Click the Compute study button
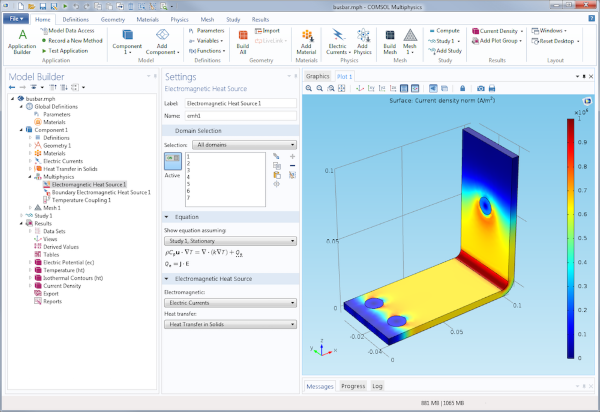Viewport: 600px width, 412px height. pos(446,31)
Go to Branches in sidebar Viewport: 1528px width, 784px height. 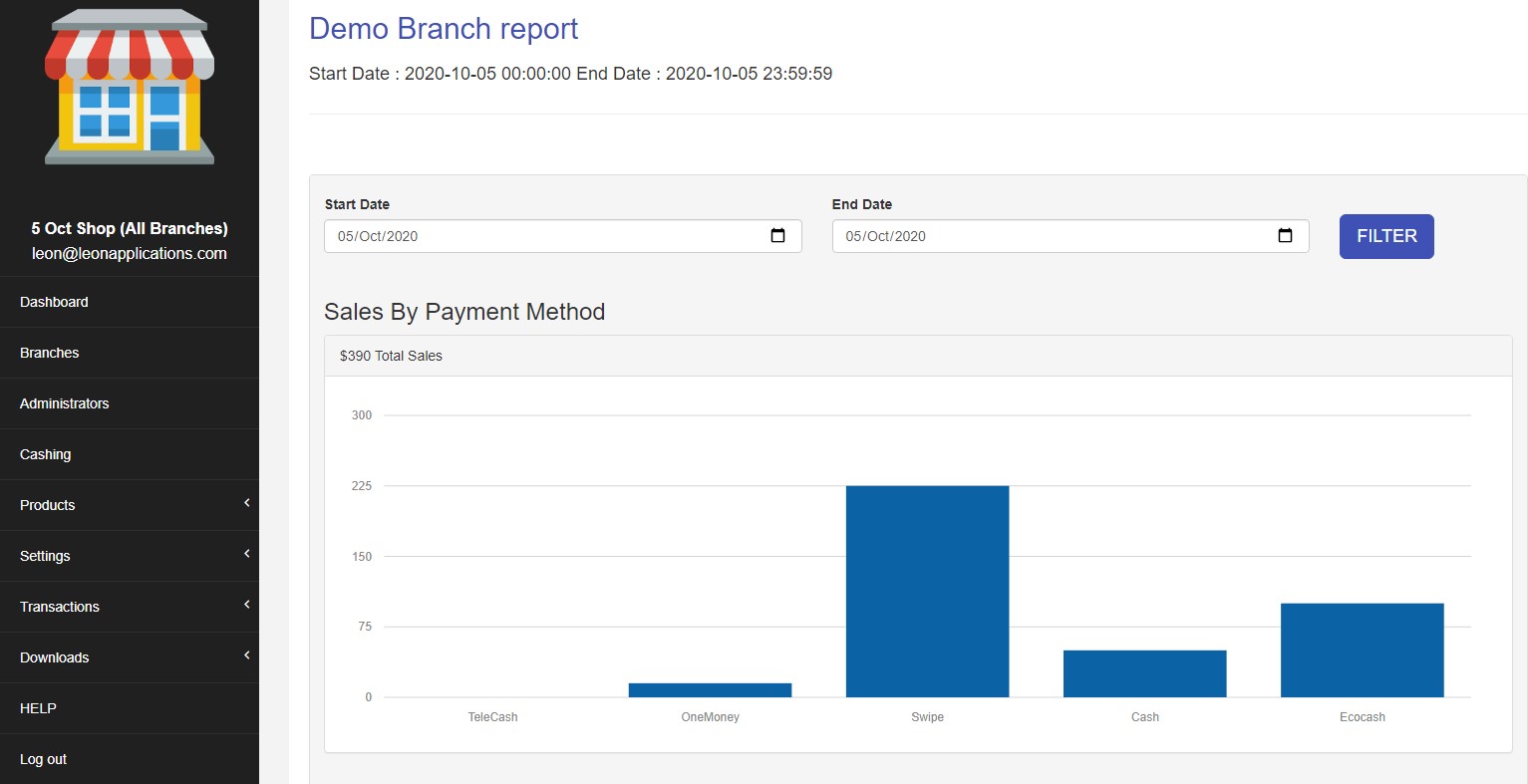click(x=50, y=353)
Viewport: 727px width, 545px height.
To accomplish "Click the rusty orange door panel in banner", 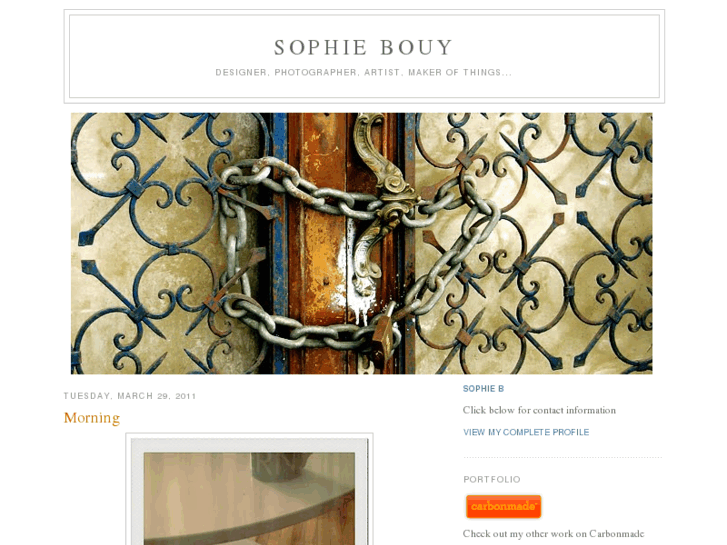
* * * *
→ What is being asked
Leave the pictures out. Extract exactly the lines running from the one with "Viewport: 727px width, 545px height." through the last entry, both ends included.

→ Solved problem
Viewport: 727px width, 545px height.
To accomplish "Click the rusty orange door panel in banner", 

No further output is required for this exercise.